È la campagna che mancava e di cui si sentiva davvero sempre più il bisogno. Dopo tutto in tanti ci siamo chiesti come contrastare l’odio imperante che bombarda la rete. E allora per colmare un vuoto giuridico e culturale è arrivata Odiare Ti Costa (#OdiareTiCosta).
Si tratta dell’iniziativa avviata dall’avvocata Cathy La Torre dello studio Wildside Human First Legali Associate e dalla filosofa Maura Gancitano di Tlon “per cambiare radicalmente il modo di comunicare nei social perché si può sempre esprimere il proprio dissenso ma non si può diffamare, offendere, usare violenza verbale nei confronti di nessuno”.

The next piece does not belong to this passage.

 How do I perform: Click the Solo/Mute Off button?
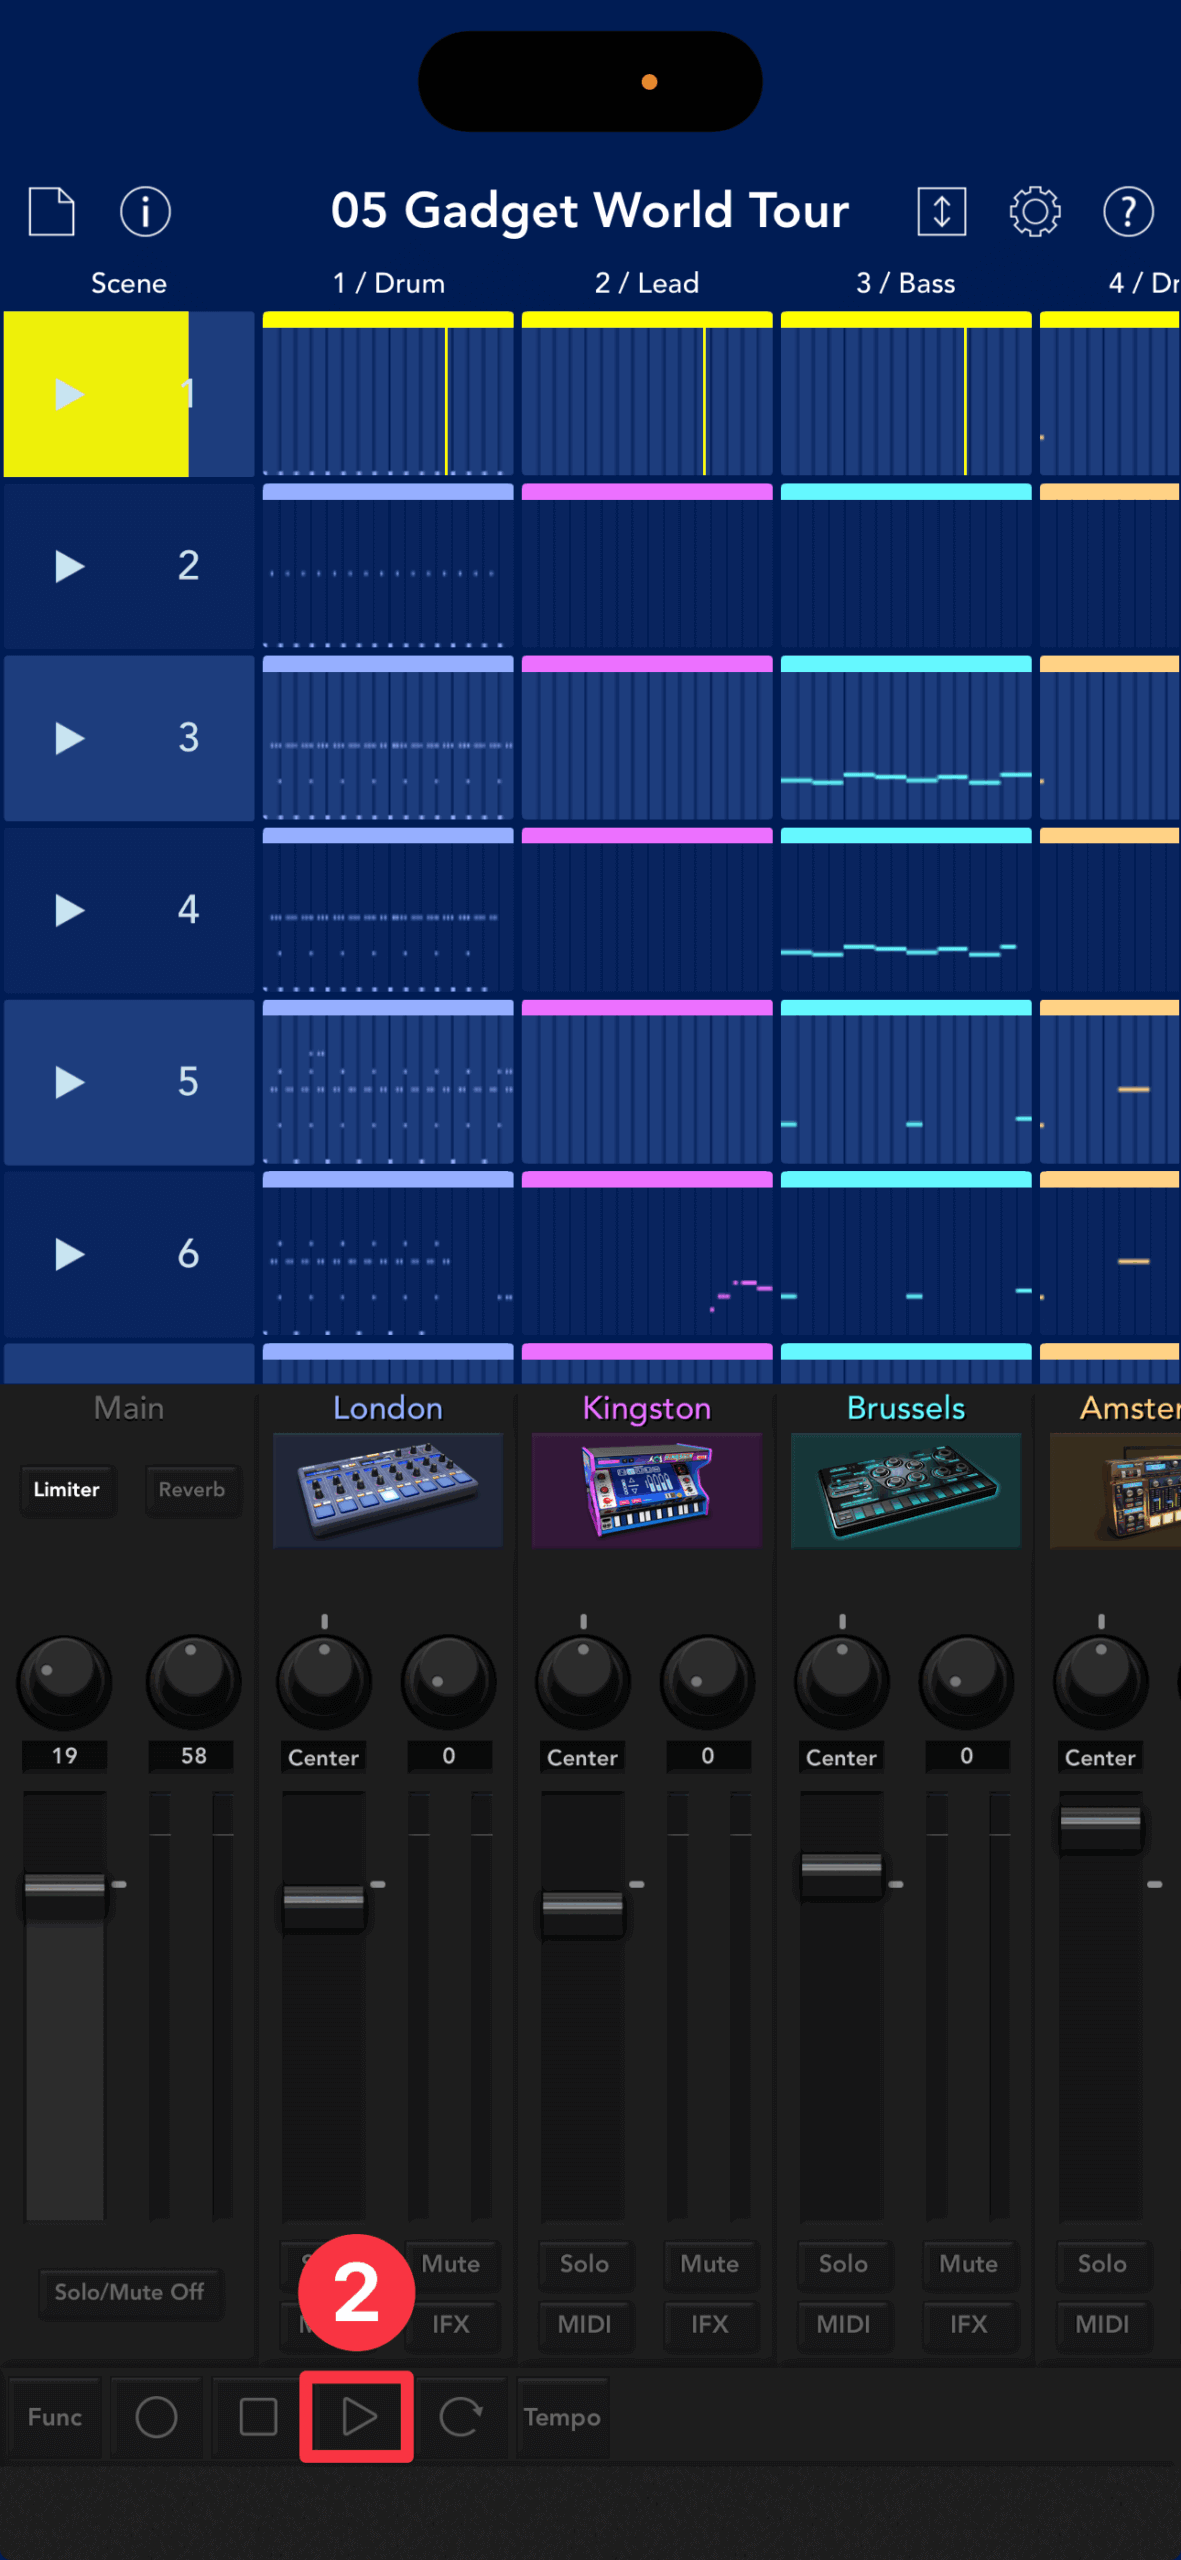click(x=129, y=2291)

Attenzione, niente di etereo o ideologico: in gioco ci sono sanzioni per tutti coloro che diffamano in rete, in particolare attraverso i social media. In pratica, ci si rifarà al principio per cui “chi cagiona ad altri un danno ingiusto è tenuto a risarcirlo”. Mentre le strade ipoteticamente percorribili saranno due: il Risarcimento del danno da diffamazione (ai sensi dell’art. 595, comma 3, del codice penale) o la Tutela civile, l’azione risarcitoria in ambito civile prevista dall’art. 2043 del codice civile.
Insomma, una meravigliosa rappresentazione, nei tempi moderni, di come filosofia e legge vadano a braccetto: la prima si chiede come stare al mondo e come esprimere la propria libertà di parola senza ledere e ferire gli altri mentre il diritto permette di formulare e applicare tutto questo per garantire a ogni persona di essere tutelata.

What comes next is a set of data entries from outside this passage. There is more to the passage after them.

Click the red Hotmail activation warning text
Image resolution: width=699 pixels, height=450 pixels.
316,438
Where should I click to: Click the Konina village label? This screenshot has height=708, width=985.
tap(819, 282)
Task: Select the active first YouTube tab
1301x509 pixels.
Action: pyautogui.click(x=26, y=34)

In sostanza, una risposta davvero concreta contro l’hate speech. Perché in quella nebulosa indistinta rappresentata dal web, la legge fatica ancora a trovare una risposta univoca. E la stessa “zona grigia”, probabilmente, è la condizione della percezione di molte persone. Dietro alla loro tastiera, nascosti da uno schermo, si sentono legittimate a sbraitare i più osceni commenti di odio, di augurare lo stupro, la morte, la violenza a chi non la pensa come loro. Forse proprio perché il web è ancora nella sua fase adolescenziale, e per raggiungere la consapevolezza che comunicare attraverso lo schermo non è altro che la stessa identica cosa del comunicare faccia a faccia, di tempo ancora ne dovrà passare. Perché – ne siamo convinti – le stesse persone, trovandosi di fronte lo sguardo del loro interlocutore, non direbbero le stesse oscenità.
Ma quando gli stessi commenti di odio partono dai rappresentati delle istituzioni allora il messaggio è una legittimazione della diffamazione, un via libero all’insulto, senza ragione né rispetto. E, senza andare troppo in alto (ovvero il Ministro dell’Interno che pubblica, a rotazione, una foto con il bersaglio di turno da mandare in pasto ai suoi affamati follower), pensiamo al vicepresidente del Consiglio comunale di Vercelli, Giuseppe Cannata, che proprio nei giorni scorsi ha augurato la morte – senza un minimo legame logico – a tutti, “lesbiche, gay, pedofili”.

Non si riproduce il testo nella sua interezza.